--- Exercise prompt ---
Rewrite these lines with "computer-use agent" replaced by "desktop agent" and nothing else altered. Leave out the pictures.

======== Entries supplied

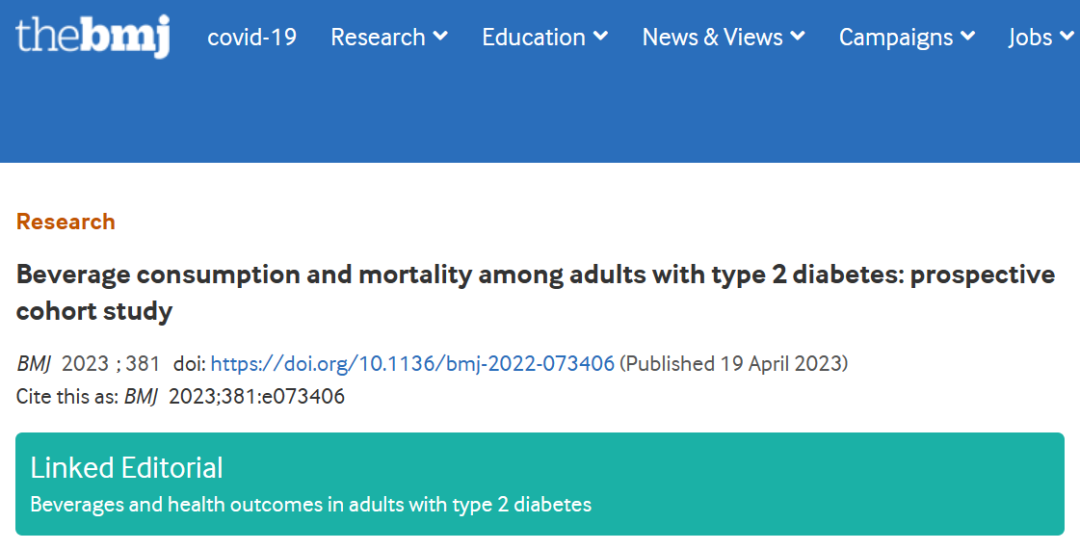
Task: Expand the Research dropdown chevron
Action: point(440,37)
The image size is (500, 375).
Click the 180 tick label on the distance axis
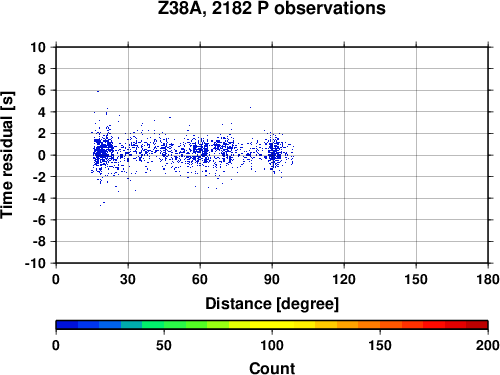click(487, 279)
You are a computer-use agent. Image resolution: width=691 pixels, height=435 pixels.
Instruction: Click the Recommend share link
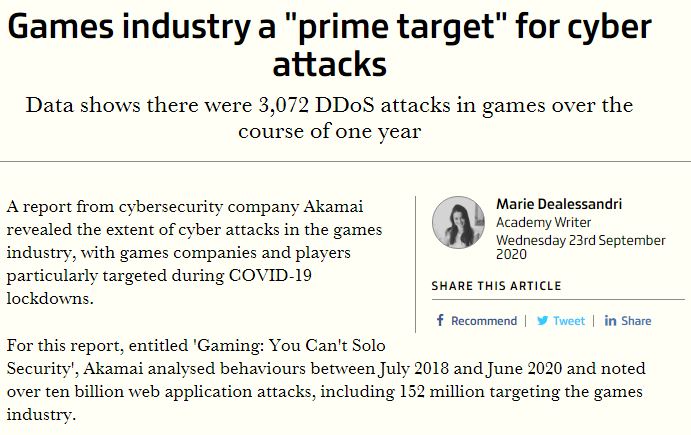[x=484, y=321]
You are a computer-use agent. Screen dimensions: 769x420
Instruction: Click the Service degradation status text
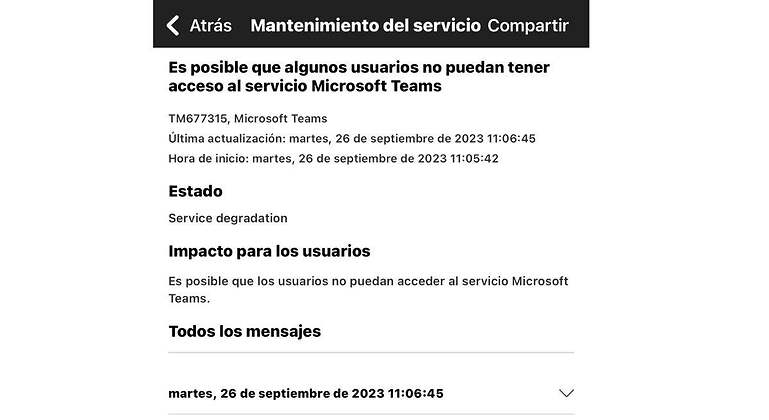tap(228, 218)
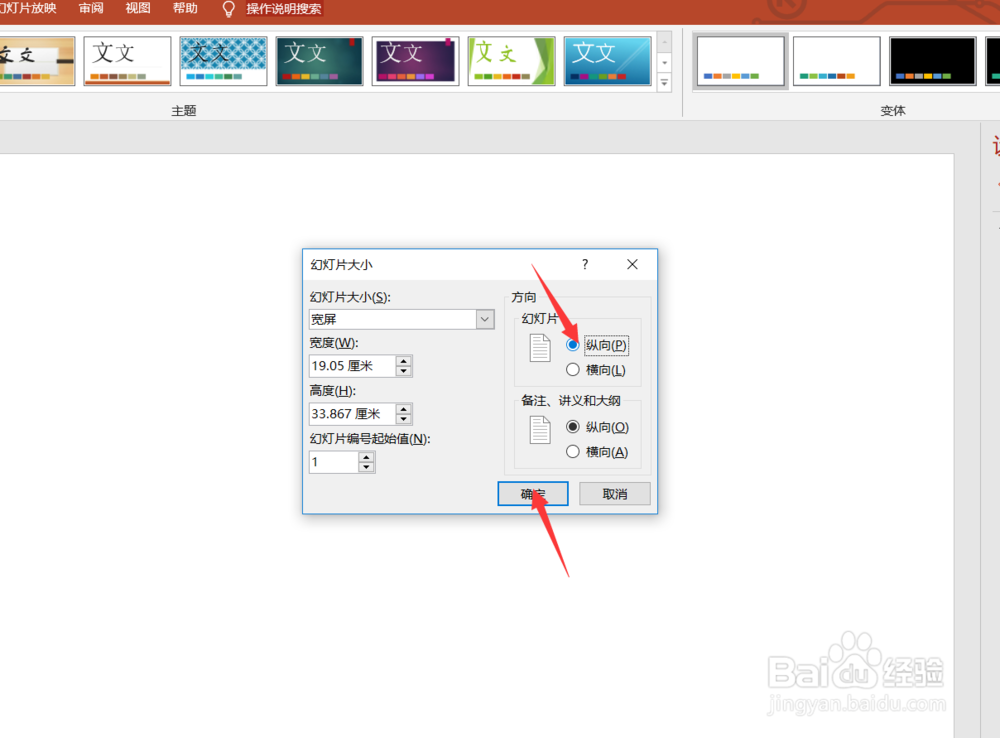Select the black variant in 变体 group
This screenshot has height=738, width=1000.
[932, 60]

================

--- Written solution ---
Task: Expand the Research dropdown chevron
Action: point(440,37)
The image size is (500, 375).
Click the 180 tick label on the distance axis
click(487, 279)
You are a desktop agent. Image resolution: width=691 pixels, height=435 pixels.
Instruction: Click the Recommend share link
[x=484, y=321]
You are a desktop agent. Screen dimensions: 769x420
Instruction: Click the Service degradation status text
tap(228, 218)
Select the black variant in 变体 group
This screenshot has height=738, width=1000.
[932, 60]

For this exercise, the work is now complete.